The Associated Press, Shepard Fairey, and Mr. Fairey’s companies Obey Giant Art, Inc., Obey Giant LLC, and Studio Number One, Inc., have agreed in principle to settle their pending copyright infringement lawsuit over rights in the Obama Hope poster and related merchandise.
Mr. Fairey used an AP portrait photograph of Mr. Obama in making the Hope poster. Mr. Fairey did not license the photograph from the AP before using it. The AP contended that Mr. Fairey copied all of the original, creative expression in the AP’s photograph without crediting or compensating the AP, and that Mr. Fairey’s unlicensed use of the photograph was not a fair use.. Mr. Fairey claimed that he did not appropriate any copyrightable material from the AP’s photo, and that, in any event, his use of the photograph constituted a fair use under copyright law.
In settling the lawsuit, the AP and Mr. Fairey have agreed that neither side surrenders its view of the law. Mr. Fairey has agreed that he will not use another AP photo in his work without obtaining a license from the AP. The two sides have also agreed to work together going forward with the Hope image and share the rights to make the posters and merchandise bearing the Hope image and to collaborate on a series of images that Fairey will create based on AP photographs. The parties have agreed to additional financial terms that will remain confidential.
“The Associated Press is pleased to have reached resolution of its lawsuit with Mr. Fairey,” said Tom Curley, president and CEO. “AP will continue to celebrate the outstanding work of its award-winning photographers and use revenue from the licensing of those photos to support its mission as the essential provider of news and photography from around the world. The AP will continue to vigilantly protect its copyrighted photographs against wholesale copying and commercialization where there is no legitimate basis for asserting fair use.”

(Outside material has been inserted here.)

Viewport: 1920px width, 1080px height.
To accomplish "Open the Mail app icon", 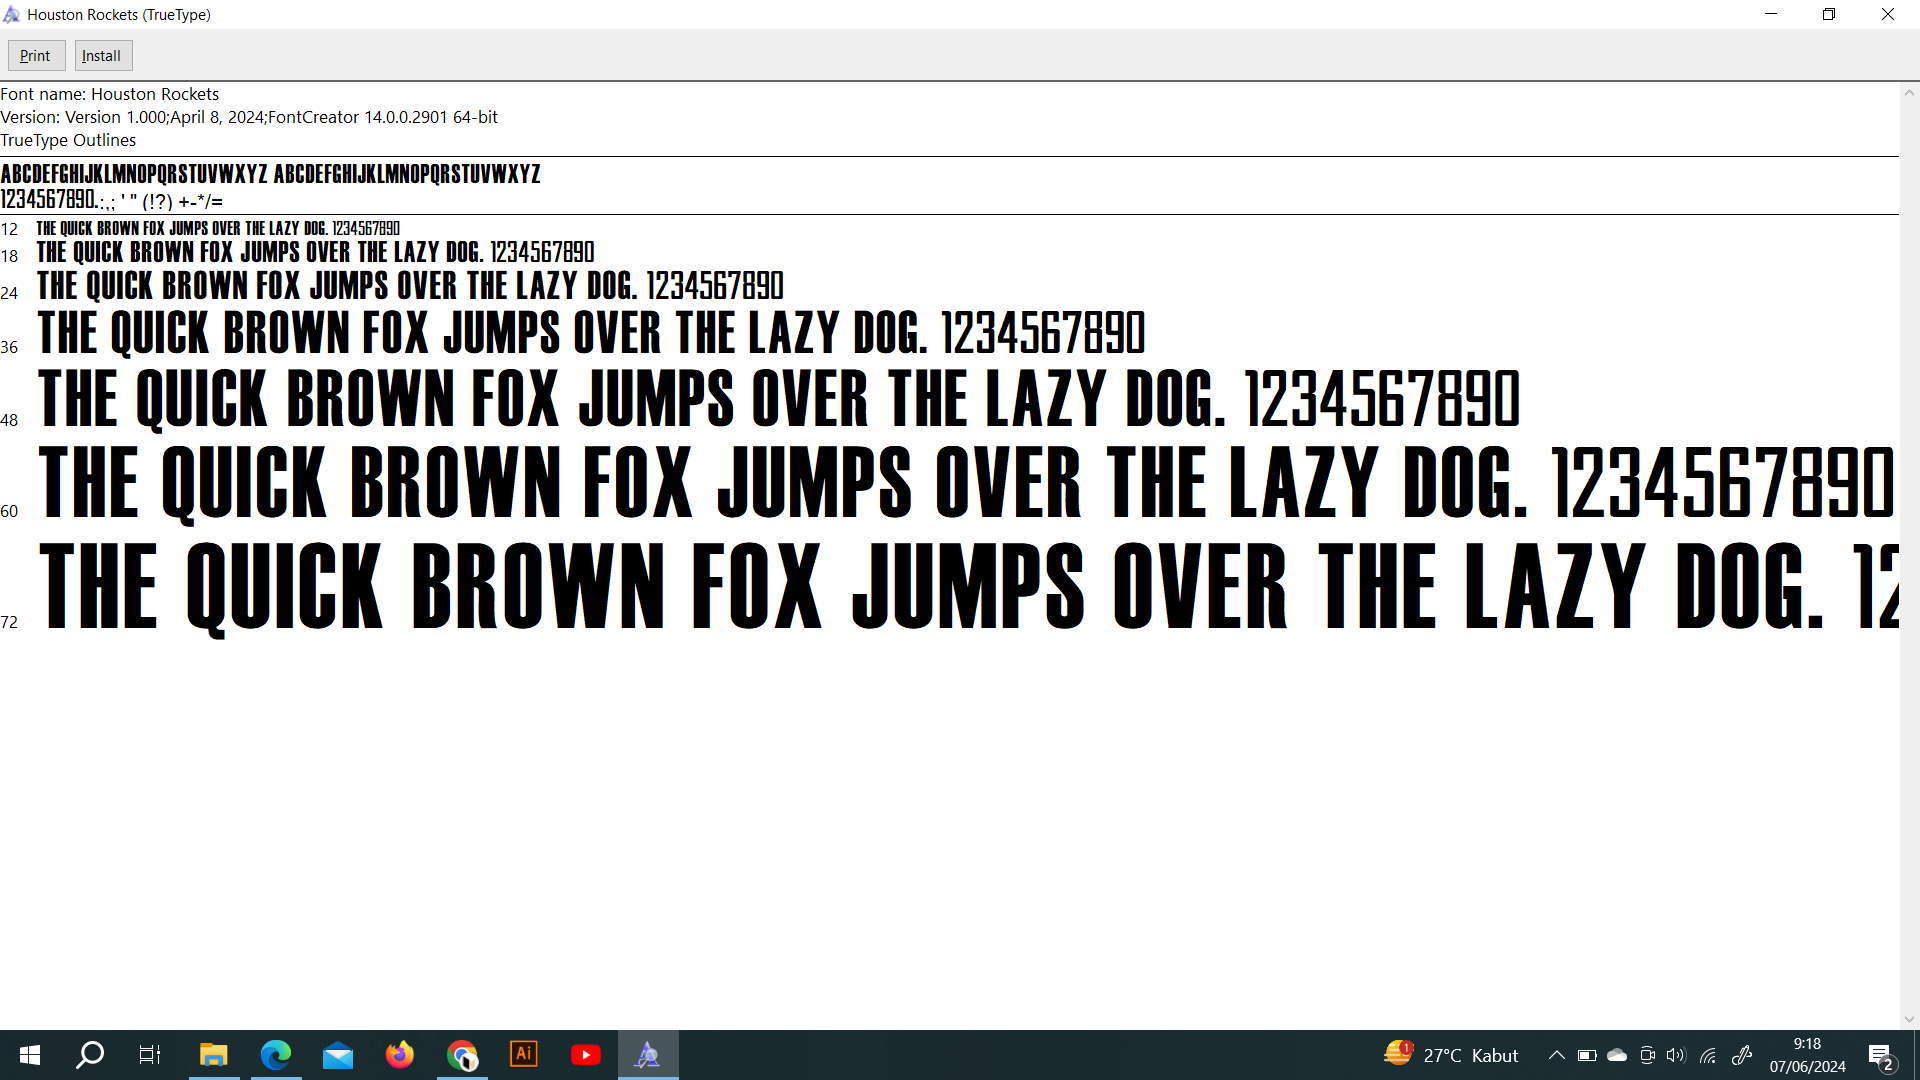I will click(x=338, y=1055).
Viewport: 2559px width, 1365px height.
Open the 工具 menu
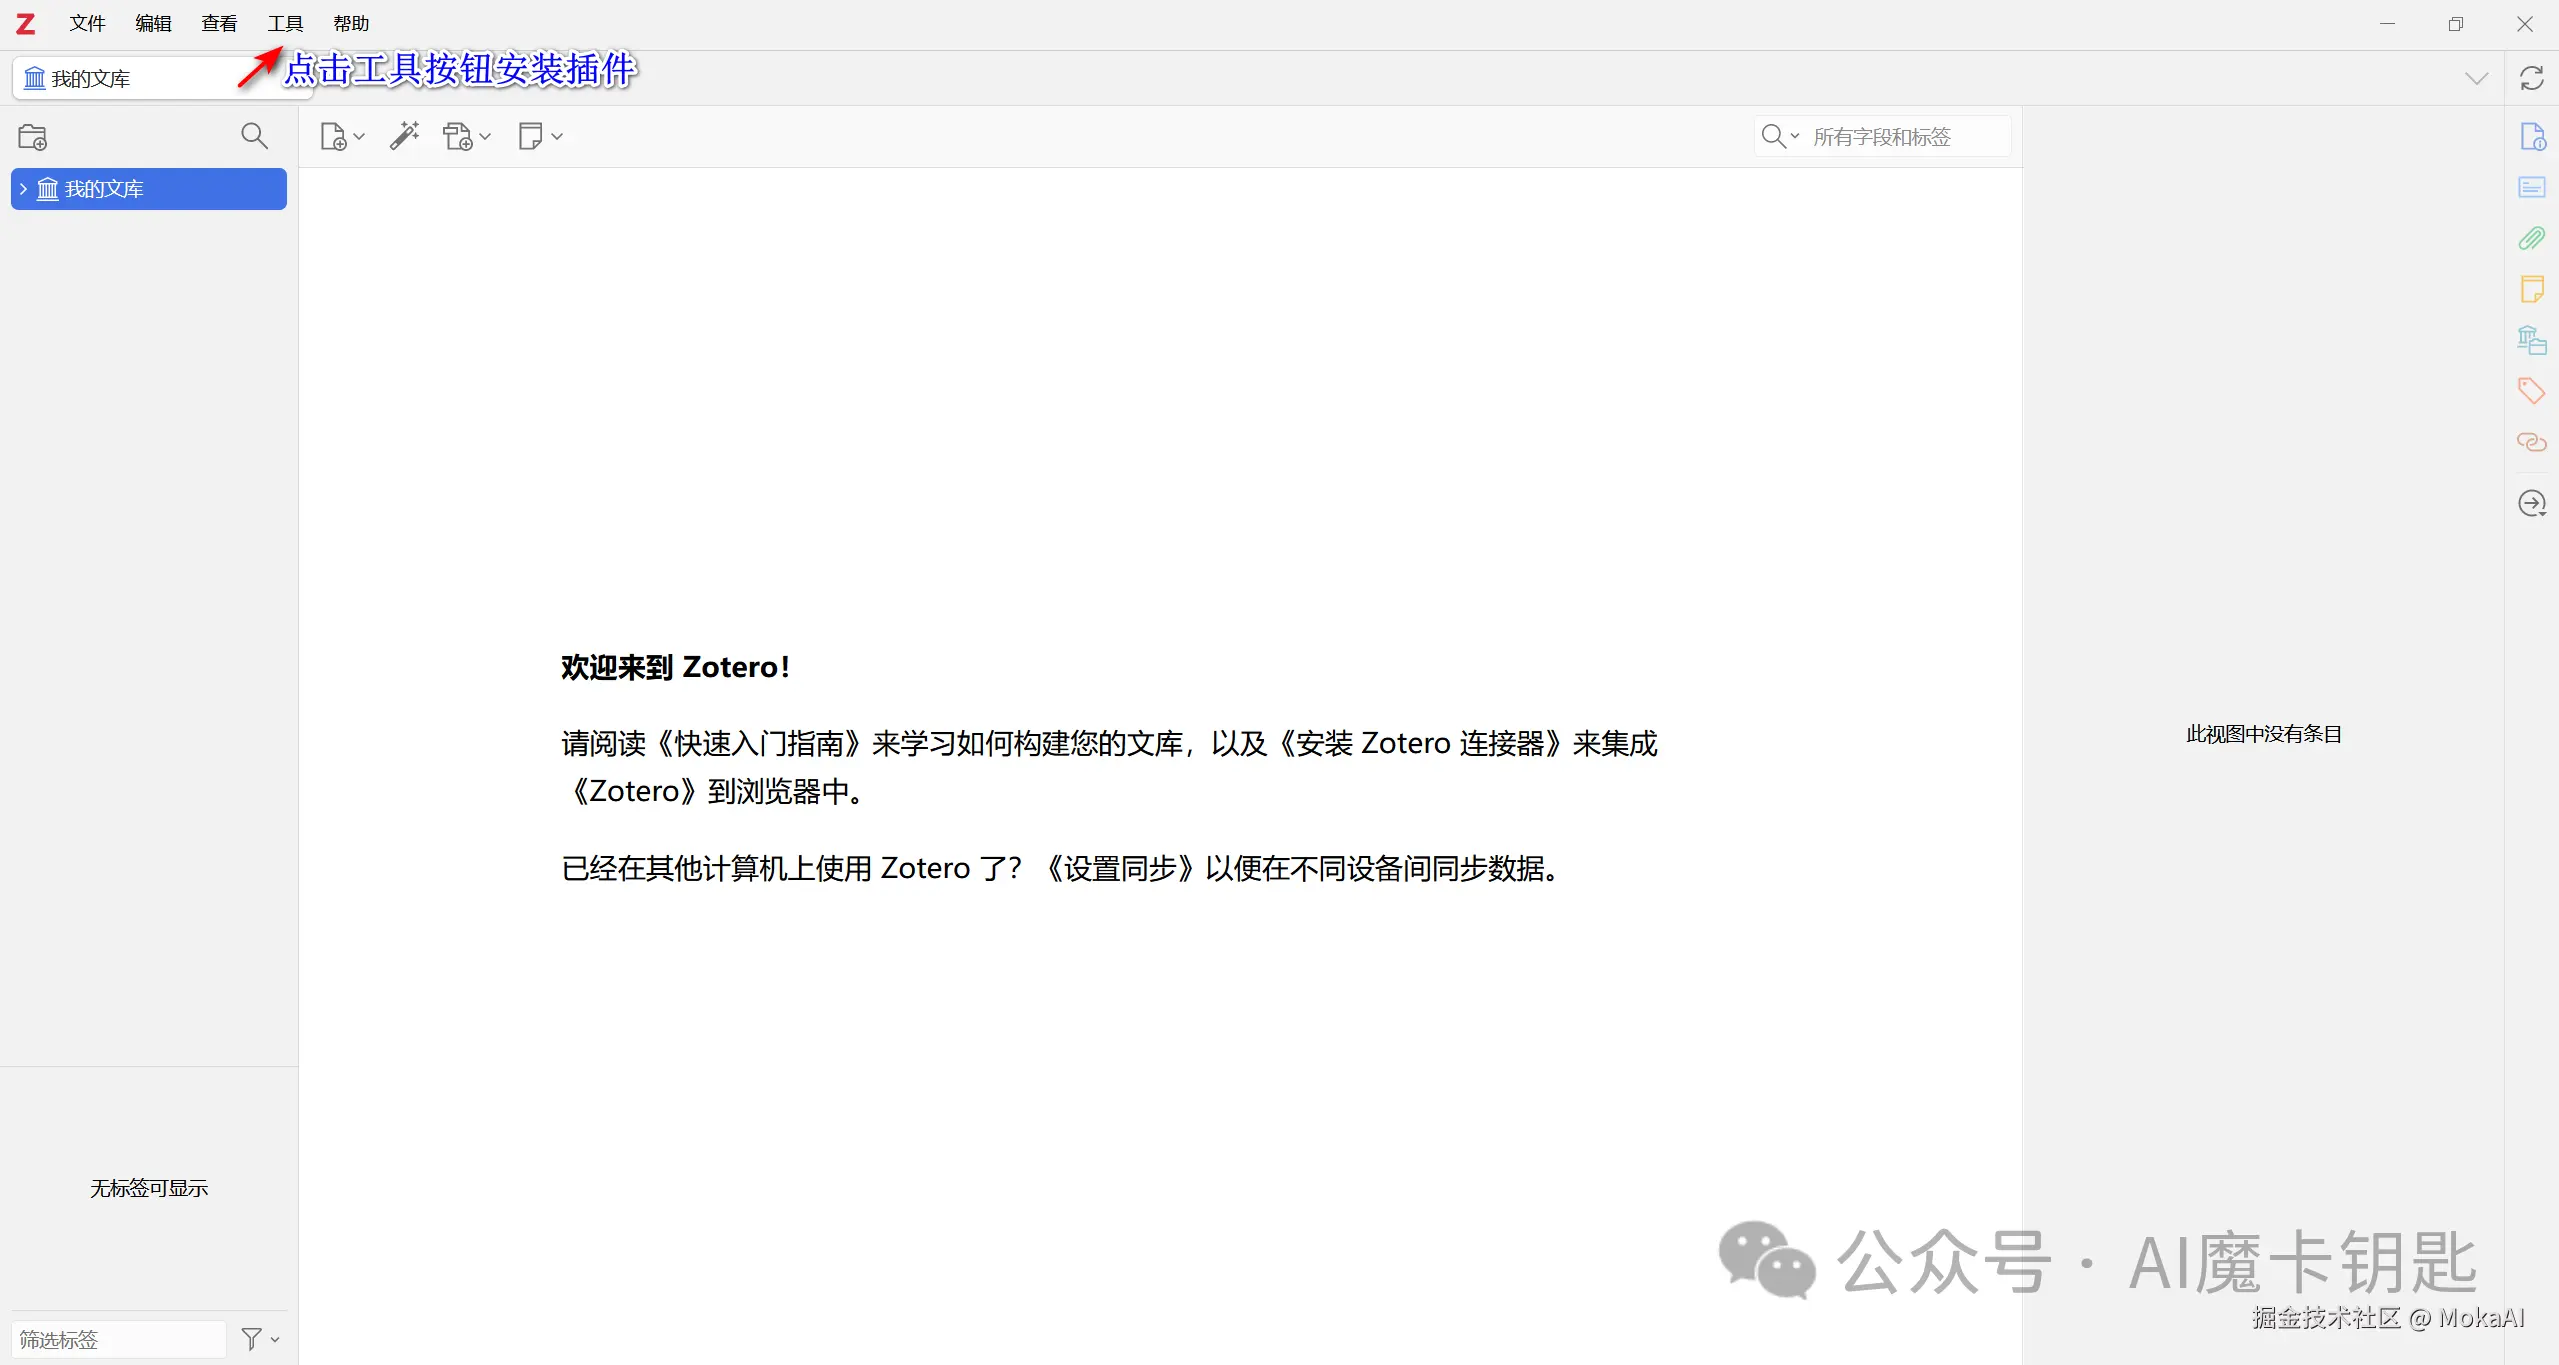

“I am pleased to have resolved the dispute with the Associated Press,” said Mr. Fairey. “I respect the work of photographers, as well as recognize the need to preserve opportunities for other artists to make fair use of photographic images. I often collaborate with photographers in my work, and I look forward to working with photos provided by the AP’s talented photographers.”
The AP’s copyright infringement lawsuit against Obey Clothing, the marketer of apparel with the Hope image, remains ongoing.
While Shepard claims to still believe that he is in the right in this issue due to fair use (which I would agree with), both this settlement and his post-lawsuit behavior says that he is, at least, being much more careful about appropriating imagery. It sounds like the settlement may result in a series of licensed AP/Shepard Fairey collaborations and Shepard has recently been giving photographers credit for basing his work on their photos and starting to call the work collaborations between him and the photographers, so I’m guessing that he’s licensing those images.
For artists, it’s too bad that this didn’t end up in court as a test of fair use, but the suit certainly wasn’t helping Shepard, so it’s no surprise that he is now working towards a settlement.
But it looks like it isn’t all over, with a separate lawsuit continuing against Obey Clothing for pretty much the same reasons. Perhaps the issue of fair use will be sorted out there.